The Court of Appeal affirmed the judge’s decision to grant a permanent injunction restraining D from appealing to the New York Court. The central issue was not so much the proper law of the arbitration agreement (New York) nor the determination of the procedural law (which was clearly English) but whether or not the parties, by choosing London as the seat of the arbitration, must be taken to have agreed that proceedings on the award should be only those permitted by English law. The Court of Appeal ruled that the parties agreed to exclude an appeal to the English Commercial Court and, in view of that agreement, could not appeal to the New York Court. The whole purpose of the balance achieved by the Bermuda form was that judicial remedies in respect of the award should be only those permitted by English law. The remedies of the New York Court were not available in tandem or parallel and to permit such a dual system would invite a rush by the parties to take advantage of the different and conflicting rules of the two jurisdictions. The choice of arbitration seat must be the choice of forum for remedies seeking to attack the award.

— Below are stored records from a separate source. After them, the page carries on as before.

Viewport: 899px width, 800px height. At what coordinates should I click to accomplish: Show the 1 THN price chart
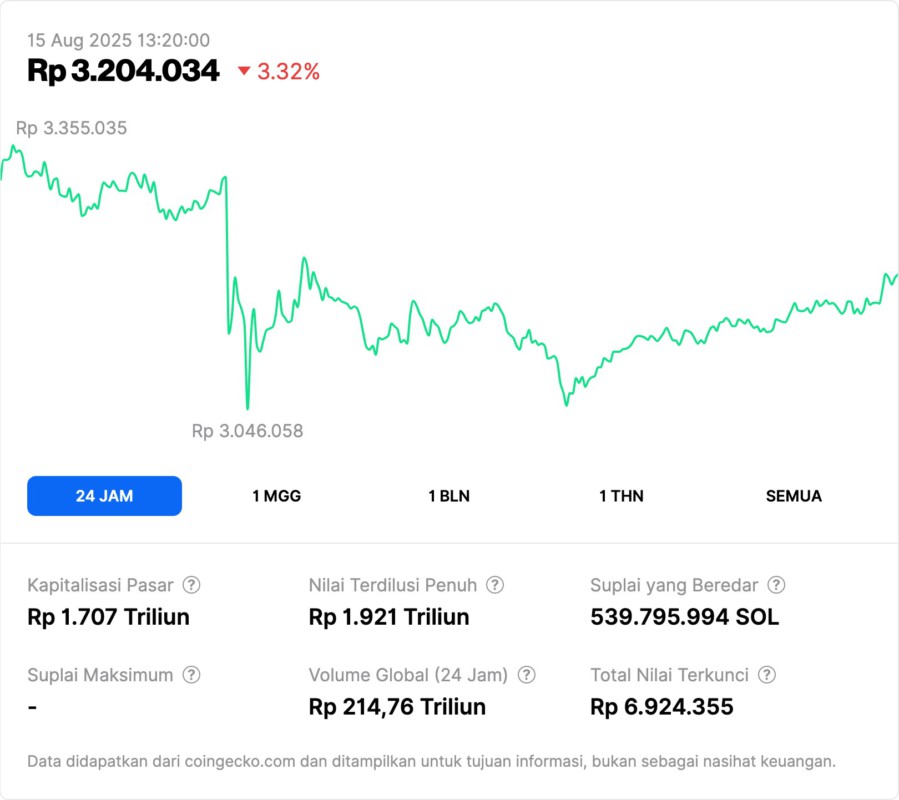[x=621, y=496]
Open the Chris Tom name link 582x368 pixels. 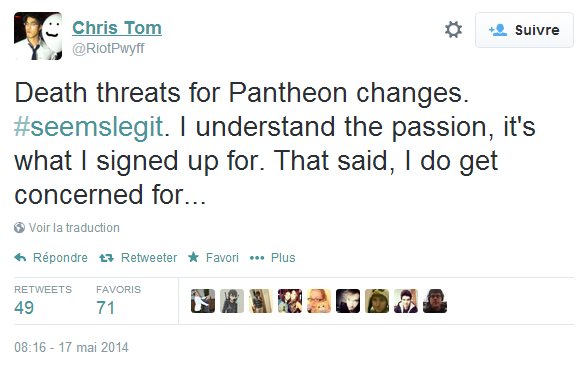pyautogui.click(x=117, y=28)
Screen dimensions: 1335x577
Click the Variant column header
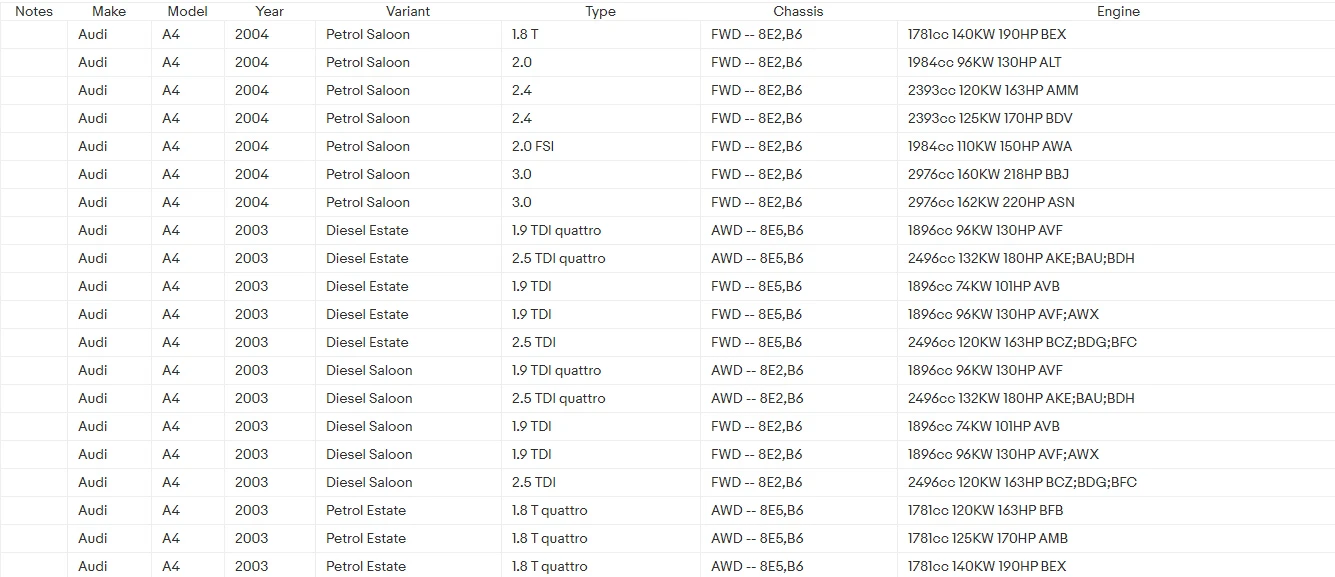click(x=407, y=11)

Appointment of arbitrators and lot drawing
In relation to enforcement of parties’ agreement to the arbitrator appointment process the judgment of Montpelier Reinsurance Ltd v Manufacturers Property & Casualty Ltd5 concerned our client, Montpelier Re (a Bermudian (re)insurer), which was reinsured under two reinsurance contracts by Manufacturers Property & Casualty Ltd (MPCL). Those contracts contained identical arbitration clauses providing for resolution of disputes by a three-man Tribunal, subject to Bermudian procedural law. The arbitration clause went on to set out the procedure for selection of the third arbitrator:
The two arbitrators, chosen as above provided, shall within thirty (30) calendar days after the appointment of the second arbitrator choose a third arbitrator. In the event of the failure of the first two arbitrators to agree on a third arbitrator within thirty (30) calendar days thereafter, the arbitrators may, upon mutual agreement, implement the ARIAS-US Umpire Appointment Procedure to select the third arbitrator. Alternatively, each arbitrator will nominate three candidates and notify the other arbitrator of those nominations. The arbitrator receiving such notice will reject two of the candidates so nominated. The third arbitrator will then be chosen from the remaining two candidates by a lot drawing procedure acceptable to the two arbitrators, and the chosen candidate will be appointed.

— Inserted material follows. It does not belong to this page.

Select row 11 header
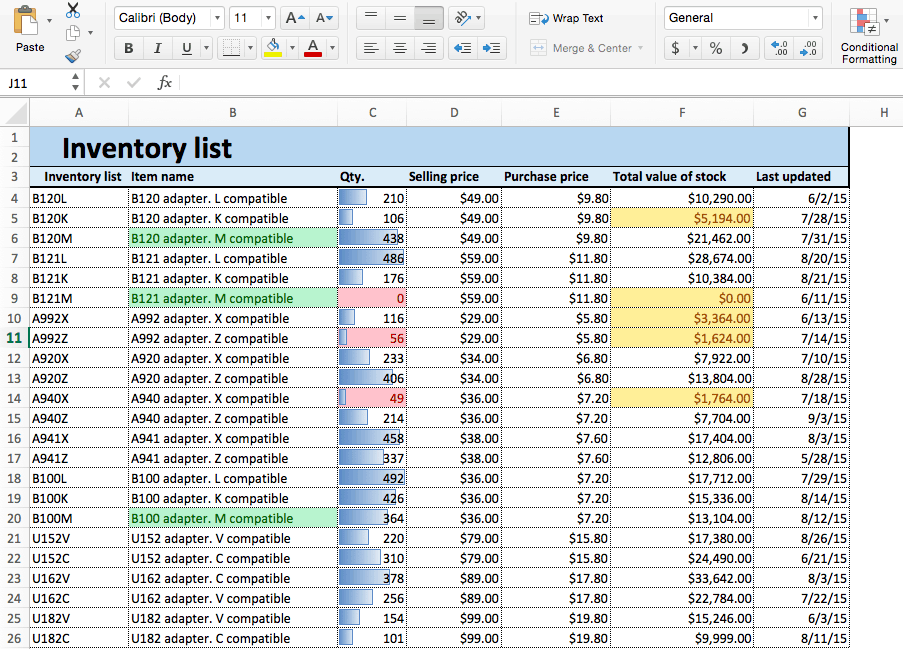The width and height of the screenshot is (903, 649). pos(14,338)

This wording became controversial when Montpelier’s appointed arbitrator, Bryan Kellett (an English former Lloyd’s underwriter), was unable to agree a third arbitrator with MPCL’s appointed arbitrator, Charles Foss (an American in-house lawyer). Mr Foss had proposed a number of candidates for the role of third arbitrator, all of whom were American and inexperienced in Bermuda arbitrations. Mr Kellett objected and refused to enter into the lot drawing process. Montpelier applied to the Bermuda court to appoint the third arbitrator and resolve the impasse. The question arose as to what jurisdiction the court possessed to make such an appointment. Montpelier argued that the Model Law provided that the court could only order the appointment of a third arbitrator. It could not order the arbitrators to draw lots. Article 5 of the Model Law states: In matters governed by this Law, no Court shall intervene except where so provided by this Law.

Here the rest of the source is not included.